I realize there are many who do see an interplay between the OT & the NT, but much of the time the interplay has to do with proof texts surrounding the OT’s allusions to Jesus or about prophecies that we say have been fulfilled. But what about terms? We tend to agree we need to read the Bible in context, but how good are we at taking terms which seem to have a very specific meaning and verifying that we are indeed first going to the Bible or the period in which these terms were being used so that the meaning we assume is the correct one is actually so?
This came home to me as we’ve been studying Romans, and the term, “Wrath of God” came up in Romans 1:18. Wrath has gotten a bad wrap so to speak of late within the church. Many want to get rid of the term, and at least as many want to celebrate the term in silly ways connected to a silly and arbitrary god who is out to get all those sinners except me! I’d say some of the blame for the former point of view lies at the feet of those occupying the latter. Anyway, the point is, the Bible does very much speak of the Wrath of God. The trick is what pictures do we hold in our minds concerning this God who possesses Wrath, and where do these pictures originate from? Further, do these pictures originate from the Bible or some other lens that we’ve allowed to control so many of our views about biblical themes? Are we even aware that our view is quite like Paul’s seeing through a glass darkly? We could go on…
One of N.T. Wright’s great achievements (of which there are many) which has served my own personal study, enjoyment, and excitement for the biblical text is his insistence that we must do our best to ask the sorts of questions that were being asked at the time of a text’s writing rather than our own modern/postmodern questions. It’s not so much that our contemporary questions are off limits, it’s that they should be off limits until we wrestle with the questions of the periods in which the texts were being written/interpreted. In other words, let’s do our best to see what was meant originally in its original context before we impose our questions on a text. No doubt this is easier said than done. For one, we are impatient and we want the Bible to be our guidebook in the 21st century though it was written 2,000+ years ago at various times and places. We aren’t being fair to God’s Word when we treat it this way.
So back to the Wrath of God and God’s Word being known in 444 B.C. as the lamp unto my feet and the light unto my path: As God’s blessing would have it, the daily lectionary reading on February 6 was from 2 Kings 22:3-20. This text speaks of the Wrath of God in terms closer to how I’d imagine Paul would have interpreted such an idea than perhaps how medieval or apocalyptic language might function. That is to say God’s Wrath was unveiled in the present and was a result of Israel’s ancestors failing to worship YHWH. That is, it’s closer to home than we like to imagine it and it seems to come about in concrete ways in every day life. And it’s horrible. Just because it really isn’t contained in fiery dragon-like imagery doesn’t mean it’s any softer. In fact I would submit that perhaps one reason we’ve failed to grasp the full meaning of this term is that it demands obedience in the present. God’s Elect are not immune from God’s Wrath in the present, and we reap what we sow.
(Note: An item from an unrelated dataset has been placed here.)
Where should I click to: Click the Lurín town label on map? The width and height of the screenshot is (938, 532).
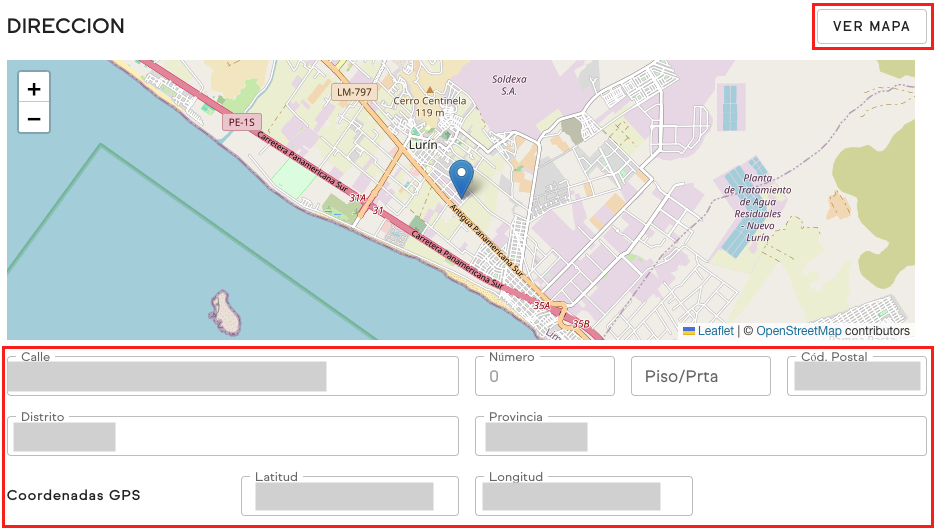[424, 145]
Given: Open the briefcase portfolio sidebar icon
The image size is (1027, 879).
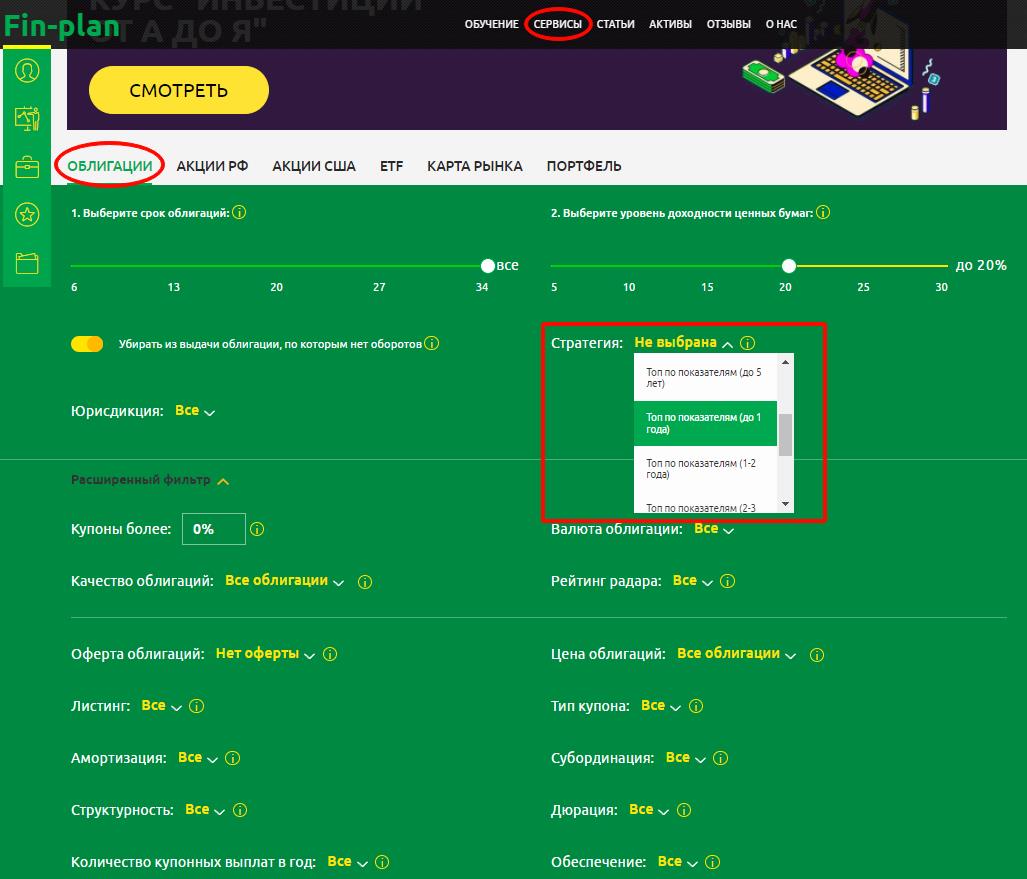Looking at the screenshot, I should pos(27,167).
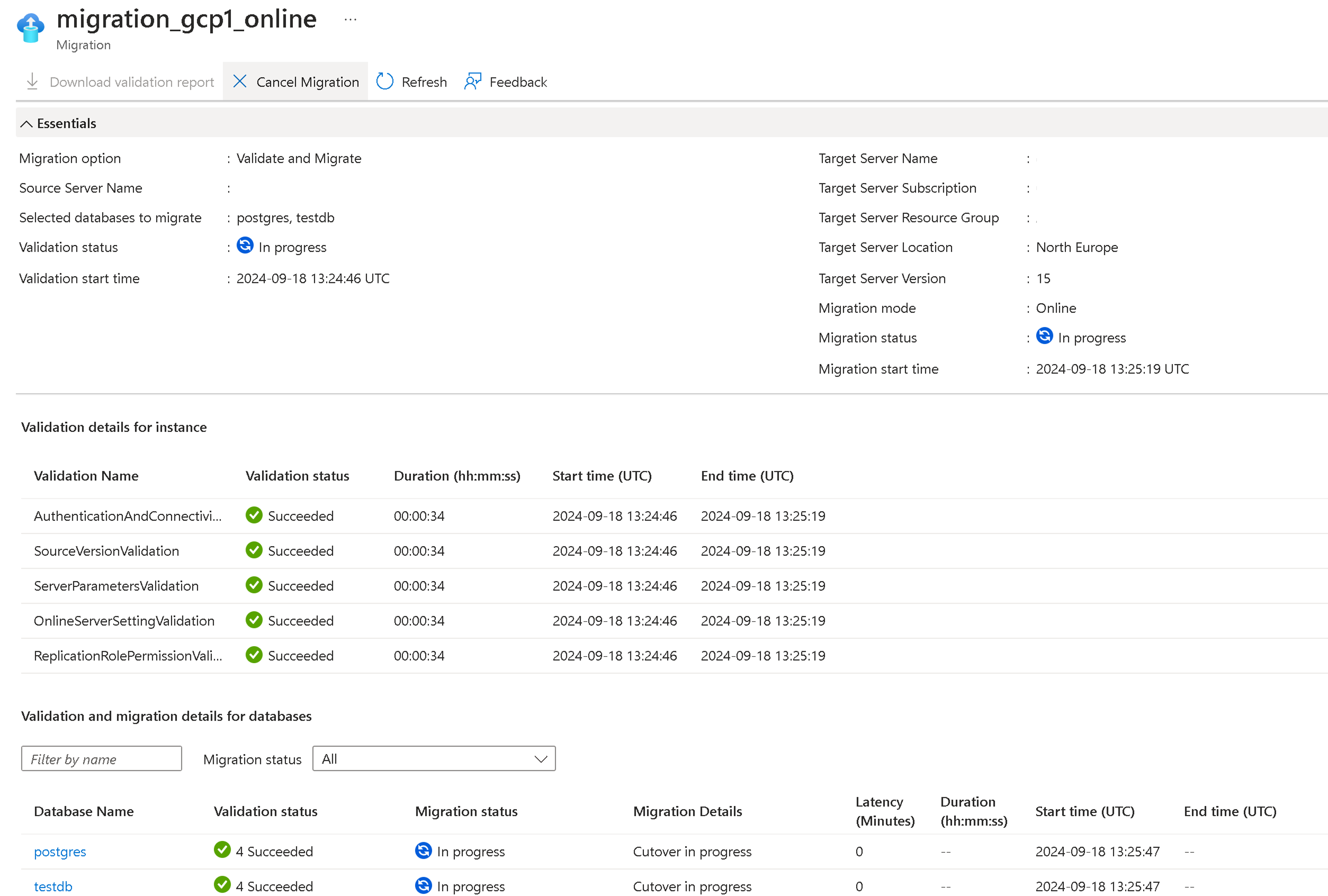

Finally, I’m not dismissing God’s Wrath in the ultimate future. I’m not even dismissing it taking apocalyptic shape, but I do think we need to see the full biblical meaning of the term rather than the images we’ve inherited from other sources. God’s wrath will be terrible for those who incur it. Those who persist in worshiping other gods will be caught up in this terror, but we need to understand how our present worship and obedience contribute to God’s Wrath here in the present age. We need to repent and turn so that we might take hold of the life in this age that anticipates the renewal of all thing by Christ in the age to come.